Limitations & Future Work

  • Proof-of-Concept Stage: Validation is limited to 5-region NetSim synthetic data; no real fMRI data are tested, no downstream learning tasks (e.g., classification, decoding) are executed, and it remains unclear whether the constructed CCs are genuinely useful in practice.
  • Fixed Threshold Strategy: The thresholds for S-information and O-information (0.45 and \(\lesssim 0\)) are determined through exploratory experiments and may not generalize to other datasets. Adaptive criteria, statistical testing, and robust estimators beyond the Gaussian assumption are needed.
  • Combinatorial Explosion: The number of candidate rank-\(k\) cells is \(\binom{N}{k+1}\), rendering the approach infeasible for standard brain atlases with \(N \approx 100\). The authors mention mitigation strategies such as locality-sensitive hashing, Kalman filtering, and similarity-based pre-selection, but none are implemented.
  • Dependence on Brain Region Definition: Results may be strongly influenced by the choice of brain parcellation scheme (ICA vs. anatomical parcellation), a challenge common to higher-order network modeling.

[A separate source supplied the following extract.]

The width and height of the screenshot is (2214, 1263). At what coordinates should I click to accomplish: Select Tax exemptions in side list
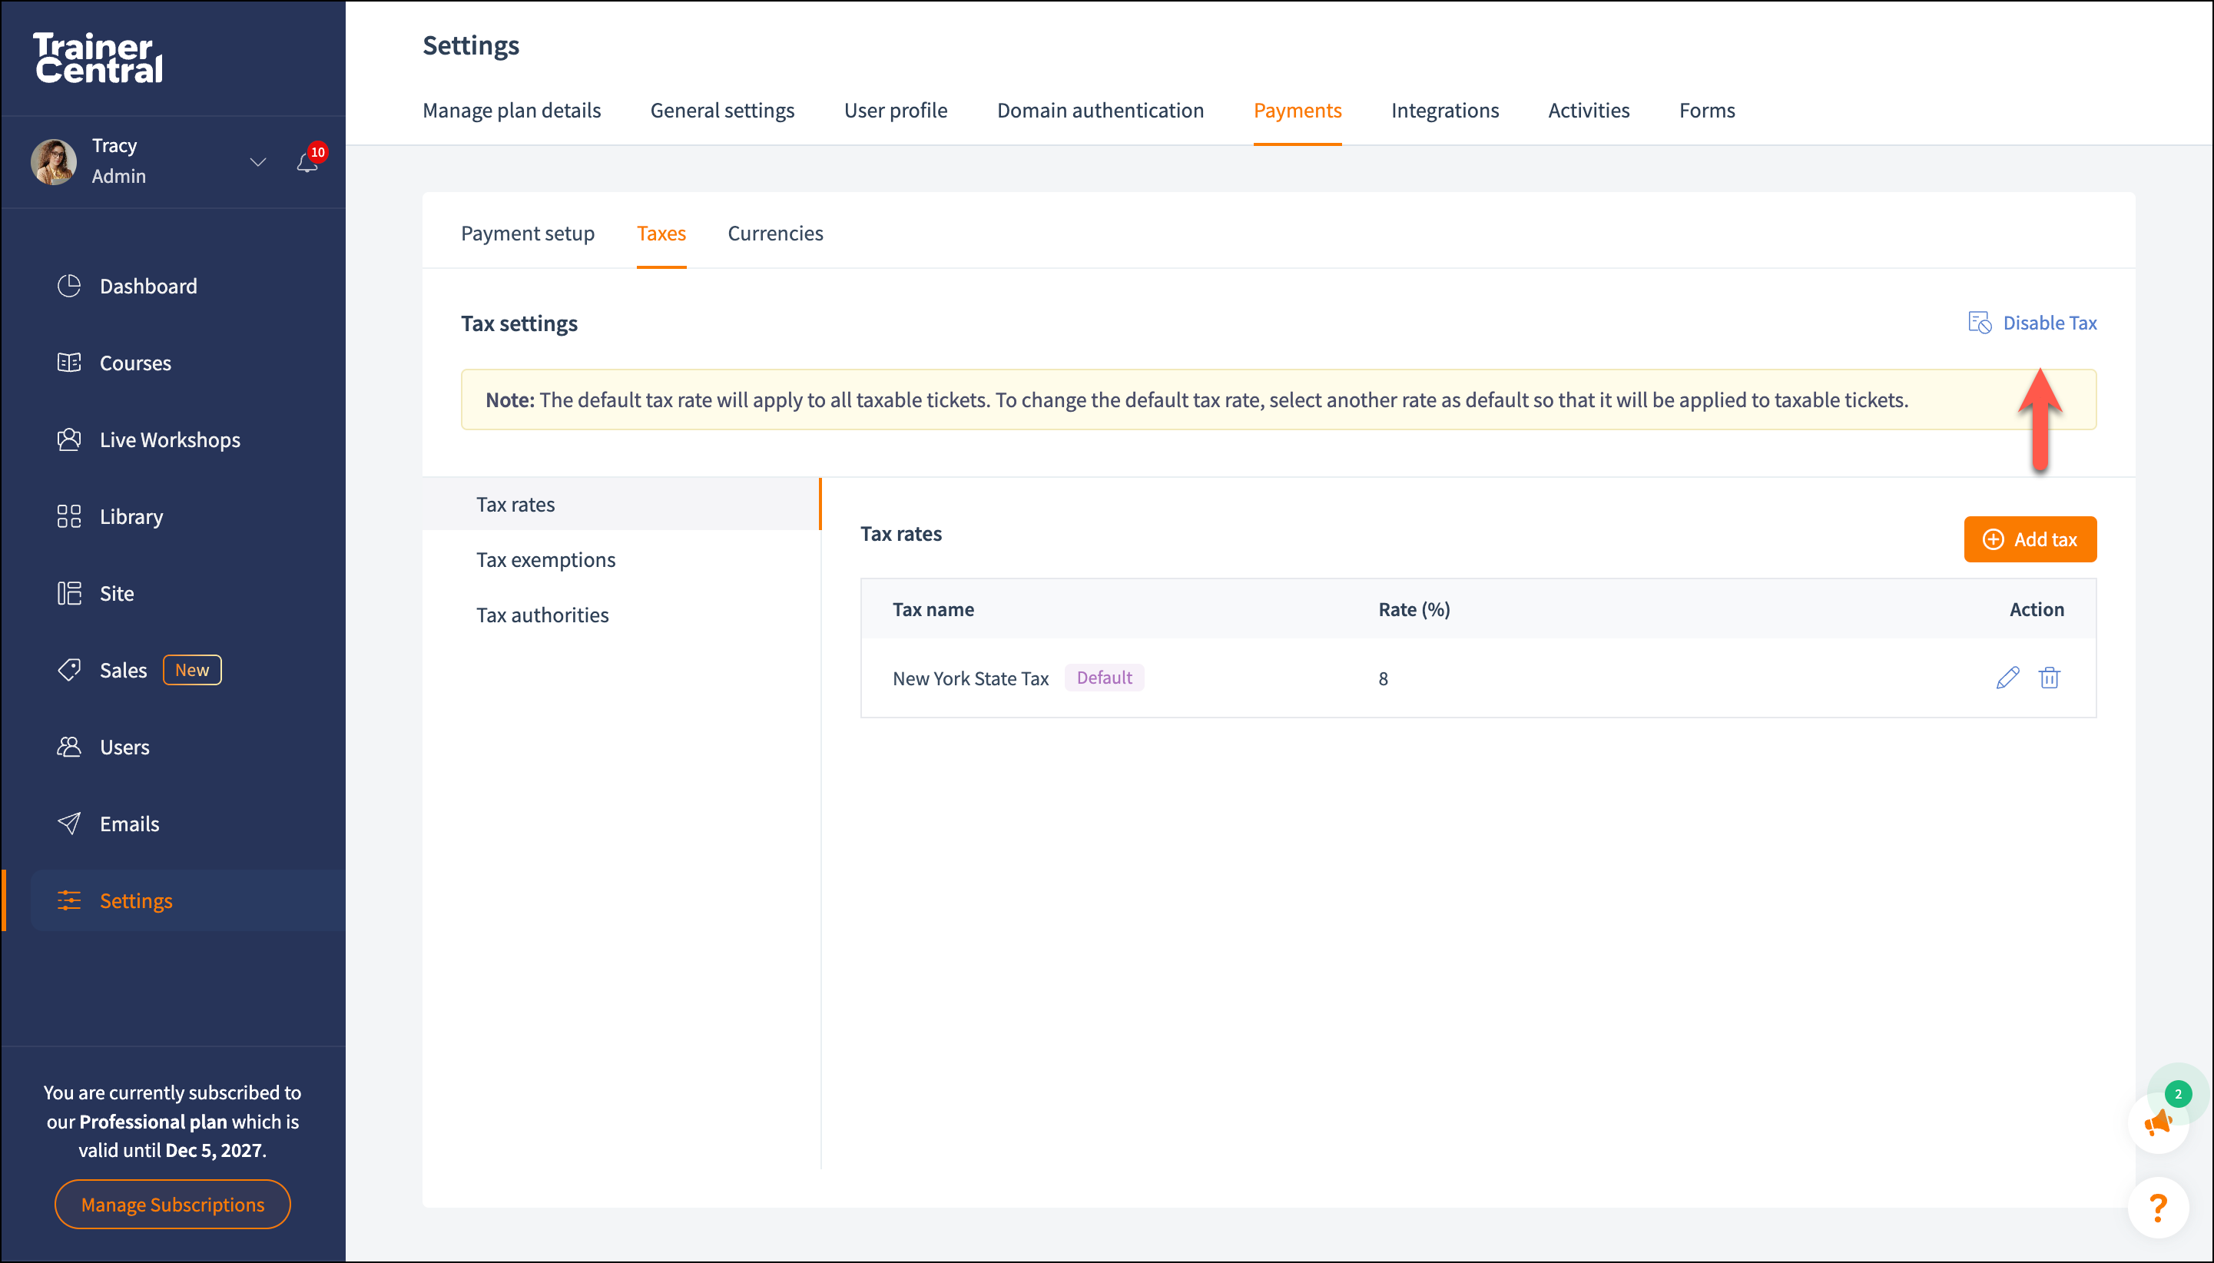click(x=545, y=560)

  • Gaussian Estimator Limitations: JIDT employs Gaussian estimators for information-theoretic measures, which may be inaccurate for the non-Gaussian distributions characteristic of real fMRI data.

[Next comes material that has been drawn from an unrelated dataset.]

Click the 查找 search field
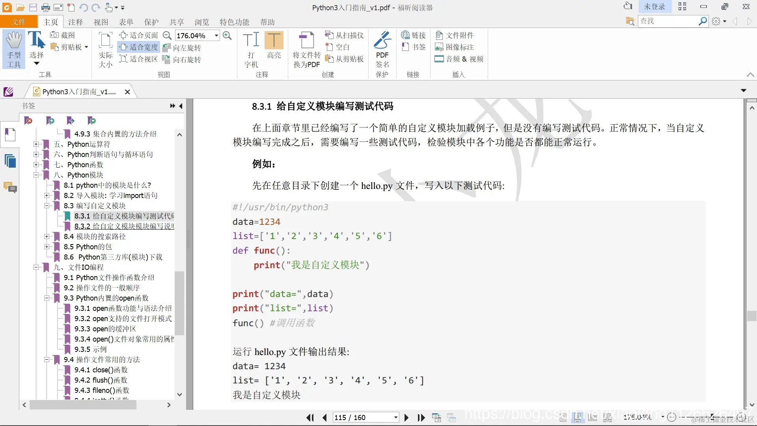The width and height of the screenshot is (757, 426). coord(667,21)
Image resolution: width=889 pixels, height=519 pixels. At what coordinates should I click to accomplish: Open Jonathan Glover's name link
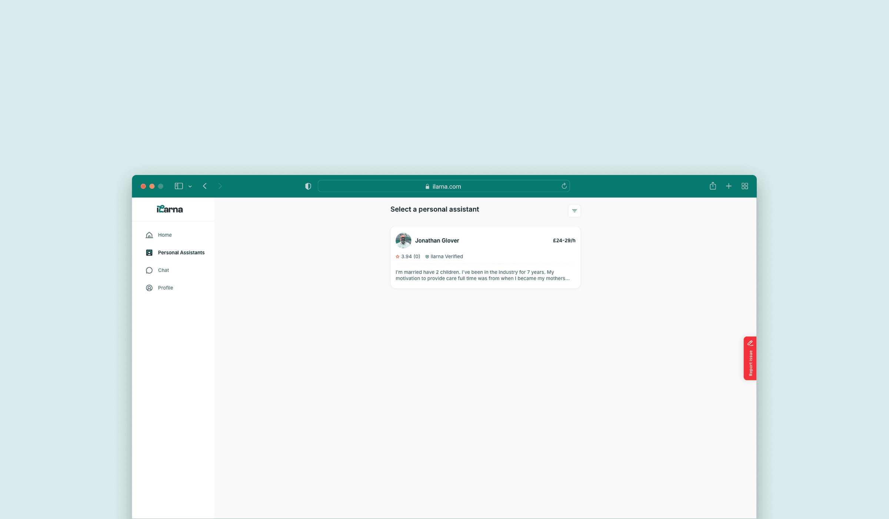click(x=437, y=241)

  • vs. Persistent Homology / Betti Number Methods: These TDA methods focus on global topological invariants derived from geometric/distance filtrations, whereas the proposed method is grounded in statistical dependencies. The two are complementary—persistent homology captures global shape features, while CCs capture local higher-order interaction patterns.
  • vs. Hypergraph Methods: Hypergraphs can also represent higher-order relationships but lack the hierarchical structure provided by a rank function and generally do not distinguish between synergistic and redundant interactions.

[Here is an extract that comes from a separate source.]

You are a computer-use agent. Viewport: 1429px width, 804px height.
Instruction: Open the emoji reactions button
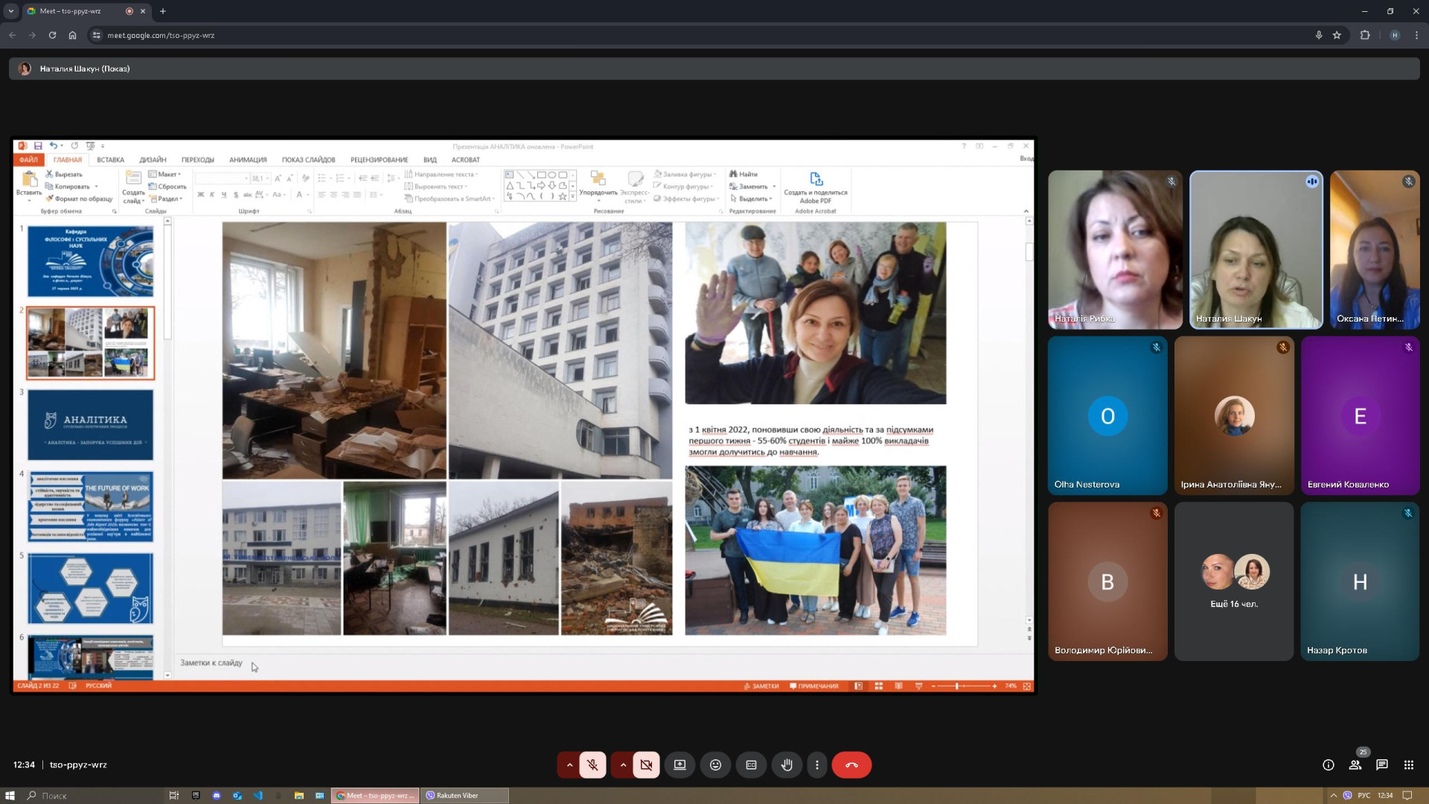click(715, 765)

  • vs. TopoBench (Telyatnikov 2025): TopoBench provides a standardized benchmarking platform for TDL architectures. The CC construction pipeline proposed here can be directly integrated with TopoBench, establishing a foundation for evaluating CCNNs on brain network data.

Rating

  • Novelty: ⭐⭐⭐⭐ — First direct integration of information theory and combinatorial complexes for brain network analysis; the approach of bypassing topological lifting is conceptually novel.
  • Experimental Thoroughness: ⭐⭐ — Proof-of-concept only; no real data, no downstream tasks, no quantitative comparison against alternative methods.
  • Writing Quality: ⭐⭐⭐⭐ — Mathematical framework is clearly presented, motivation is well-articulated, and the pipeline is described in detail.
  • Value: ⭐⭐⭐ — Promising direction, but considerable follow-up work is required to validate practical feasibility.